For now, I kept all code for comparison using CVars, but that's not going to be suitable for a pull request. If I do such a thing, I will most likely be removing these CVars and there will be only one algorithm available.
Now - onto the implementation:
I like it, but it does have problems of its own. Mostly - it gets the primary colors correct, but when there are colors that are really distant from the palette (have higher/lower saturations than what's available) it doesn't seem to always pick the best "looking" color.
Best place to try this out - Doom 1 - "E3M3" do "warp -800 150" - use "gl_lightmode 8" - also, pretty much all of E3M7.

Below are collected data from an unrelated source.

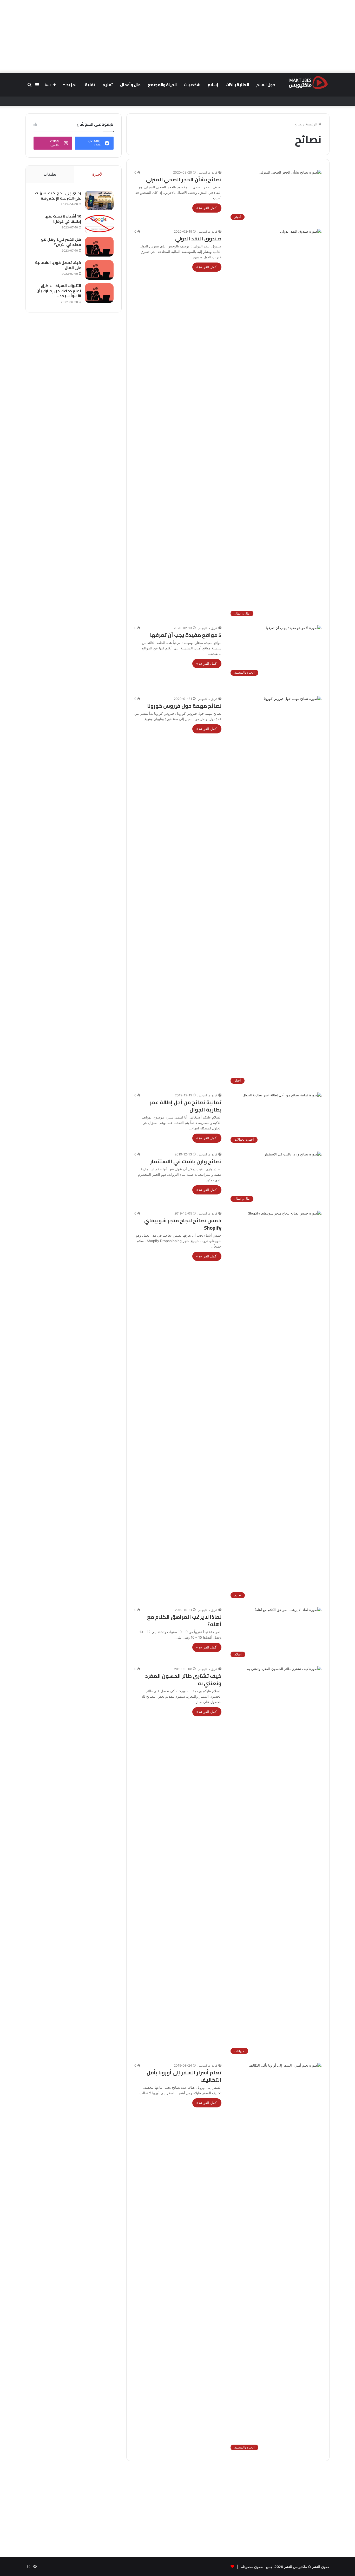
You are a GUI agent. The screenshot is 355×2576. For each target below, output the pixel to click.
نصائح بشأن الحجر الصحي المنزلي (183, 179)
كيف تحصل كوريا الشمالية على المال (58, 265)
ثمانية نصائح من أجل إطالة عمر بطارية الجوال (185, 1105)
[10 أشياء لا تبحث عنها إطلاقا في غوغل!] (99, 223)
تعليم (107, 84)
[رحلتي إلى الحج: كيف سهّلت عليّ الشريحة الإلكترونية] (99, 200)
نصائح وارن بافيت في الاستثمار (185, 1161)
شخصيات (192, 84)
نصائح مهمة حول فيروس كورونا (184, 706)
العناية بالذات (237, 84)
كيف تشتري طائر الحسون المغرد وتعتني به (183, 1679)
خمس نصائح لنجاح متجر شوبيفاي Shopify (182, 1224)
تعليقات (50, 174)
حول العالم (265, 84)
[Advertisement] (177, 36)
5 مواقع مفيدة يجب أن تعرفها (185, 635)
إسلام (213, 84)
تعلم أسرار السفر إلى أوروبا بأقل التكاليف (184, 2076)
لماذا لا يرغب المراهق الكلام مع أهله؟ (184, 1620)
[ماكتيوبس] (308, 82)
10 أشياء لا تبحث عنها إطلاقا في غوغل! (62, 219)
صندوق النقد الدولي (198, 238)
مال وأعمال (130, 84)
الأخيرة (97, 174)
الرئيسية (311, 124)
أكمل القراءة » (207, 208)
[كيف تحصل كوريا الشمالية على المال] (99, 270)
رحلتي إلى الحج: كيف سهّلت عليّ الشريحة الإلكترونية (58, 196)
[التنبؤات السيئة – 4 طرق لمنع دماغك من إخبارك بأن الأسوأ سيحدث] (99, 293)
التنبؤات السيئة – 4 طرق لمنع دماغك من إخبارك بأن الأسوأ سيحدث (58, 290)
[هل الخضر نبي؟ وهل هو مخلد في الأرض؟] (99, 247)
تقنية (90, 84)
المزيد (71, 84)
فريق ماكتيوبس (208, 172)
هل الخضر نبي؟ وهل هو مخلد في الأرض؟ (61, 242)
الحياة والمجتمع (162, 84)
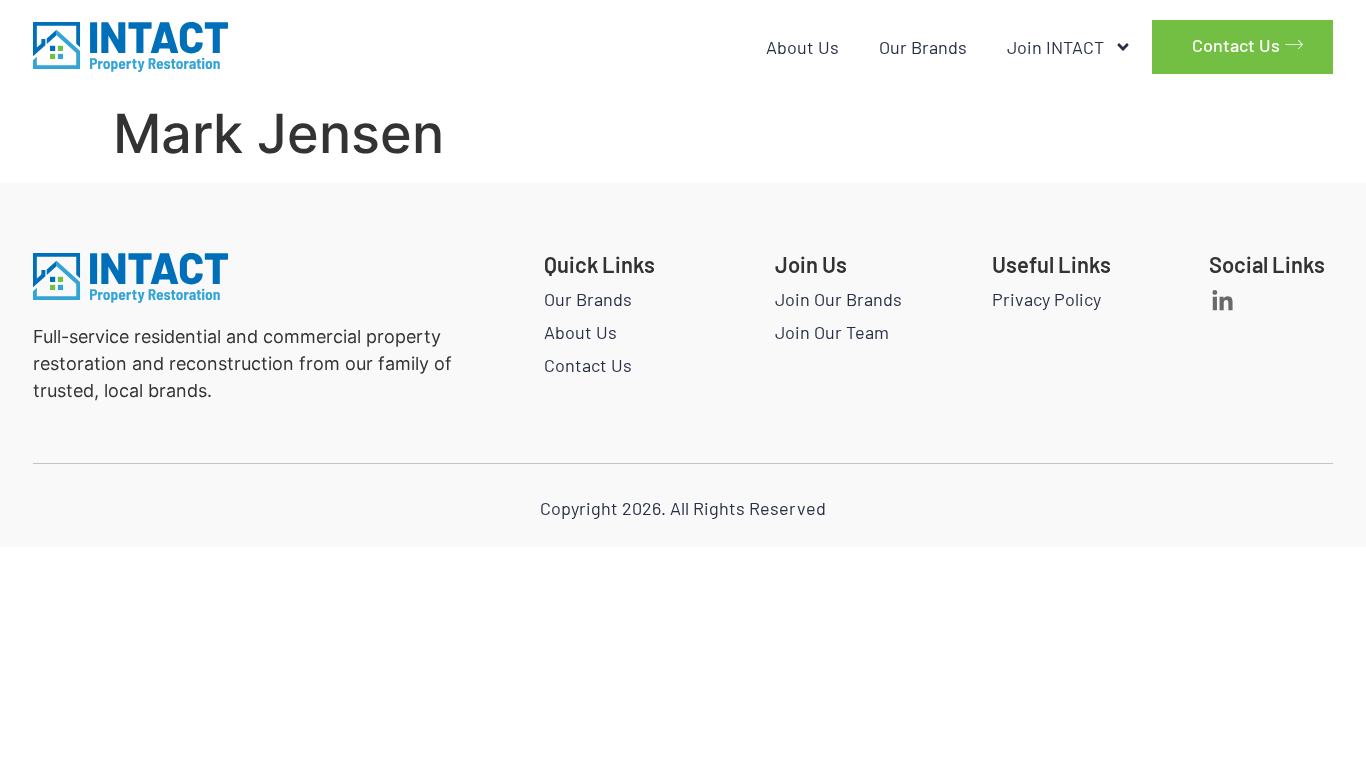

Here's the diff with changes, along with a pre-compiled exe for others to try (since devbuilds are behind):
https://mega.nz/#!9JkjABwZ!Fh8ci7vKUPZc ... drE4T7Qi5k (reuploaded, was missing gzdoom.pk3 which also changed since latest devbuild)
And here's just the diff:
To test this implementation, please use
Code: Select all
gzdoom +set gl_palette_tonemap_algorithm 2 +set r_colormatcher_algorithm 1
This only needs to be done once - the CVars will save to your config.
If you change r_colormatcher_algorithm, in both Software and GL mode the tables do not automatically get rebuilt. A "restart" ccmd will fix that. gl_palette_tonemap_algorithm does not have this problem and will take effect immediately. These CVars are in place for comparison and notation purposes.
With all that said - maybe there's a happy medium somewhere? A slightly lower gamma ramp, if available, maybe?
Also - I really do not like the idea of setting a "max" distance. The reason why I initialize the distance on the first iteration of the loop is it allows me to alter the algorithm any way I choose without having a maximum other than what the number structures themselves support. Notice how even you had to set a new max after putting in the gamma ramp? If we fix the v_palette.cpp code, I really would prefer the first iteration to initialize the numbers, rather than allowing it to be done outside the loop as before. I think the code looks cleaner, and it is more flexible. Correct me if I am wrong.
One more thing - if we do put in a floating exponent gamma ramp (such as 2.2 or 1.4 or whatever) - you can still retain the speed in processing simply by first going ahead and applying exponents to (0-255) and storing the results in an array, since these are the only numbers you are going to use, anyway. Then you only have to read the array to get the proper results, rather than recalculating it 768k times. Will speed up processing tremendously. Doom's original Gamma correction system did hard-coded precalculated arrays for exactly this reason.